> **Goal of the exercise**: Only reproduce the lines from the line containing "Výhody nákupu u nás (560, 1696)" onward, exactly, through the final line of the data below.

> **Entries shown**:
►
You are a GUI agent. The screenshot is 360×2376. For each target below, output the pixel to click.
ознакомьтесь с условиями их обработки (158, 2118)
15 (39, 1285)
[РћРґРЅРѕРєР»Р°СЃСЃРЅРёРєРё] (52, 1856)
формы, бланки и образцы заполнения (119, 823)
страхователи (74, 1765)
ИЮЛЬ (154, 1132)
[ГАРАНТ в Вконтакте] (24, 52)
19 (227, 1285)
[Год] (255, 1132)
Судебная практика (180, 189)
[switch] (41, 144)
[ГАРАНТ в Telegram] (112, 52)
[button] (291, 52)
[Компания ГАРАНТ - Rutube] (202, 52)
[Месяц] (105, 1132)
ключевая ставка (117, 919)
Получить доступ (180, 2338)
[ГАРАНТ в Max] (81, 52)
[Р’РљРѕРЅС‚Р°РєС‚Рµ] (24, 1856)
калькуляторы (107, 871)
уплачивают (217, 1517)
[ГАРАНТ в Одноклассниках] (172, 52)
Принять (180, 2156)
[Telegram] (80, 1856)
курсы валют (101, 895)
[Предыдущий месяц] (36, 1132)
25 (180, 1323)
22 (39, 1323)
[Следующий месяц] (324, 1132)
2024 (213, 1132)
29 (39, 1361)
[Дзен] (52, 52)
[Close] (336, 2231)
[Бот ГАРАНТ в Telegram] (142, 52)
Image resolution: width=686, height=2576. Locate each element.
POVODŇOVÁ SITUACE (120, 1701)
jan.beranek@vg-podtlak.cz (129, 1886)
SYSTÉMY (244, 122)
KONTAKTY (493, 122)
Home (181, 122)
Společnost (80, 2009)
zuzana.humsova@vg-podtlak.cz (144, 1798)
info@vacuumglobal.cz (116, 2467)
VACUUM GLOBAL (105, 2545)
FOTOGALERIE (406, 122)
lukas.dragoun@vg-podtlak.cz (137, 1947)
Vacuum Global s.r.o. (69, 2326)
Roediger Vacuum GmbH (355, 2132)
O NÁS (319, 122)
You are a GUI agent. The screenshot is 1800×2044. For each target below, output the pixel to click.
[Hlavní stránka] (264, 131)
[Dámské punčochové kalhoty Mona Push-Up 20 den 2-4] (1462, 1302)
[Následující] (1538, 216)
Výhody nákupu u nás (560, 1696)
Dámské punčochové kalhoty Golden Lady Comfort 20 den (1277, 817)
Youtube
◄
> **Task result**:
Výhody nákupu u nás (560, 1696)
Dámské punčochové kalhoty Golden Lady Comfort 20 den (1277, 817)
Youtube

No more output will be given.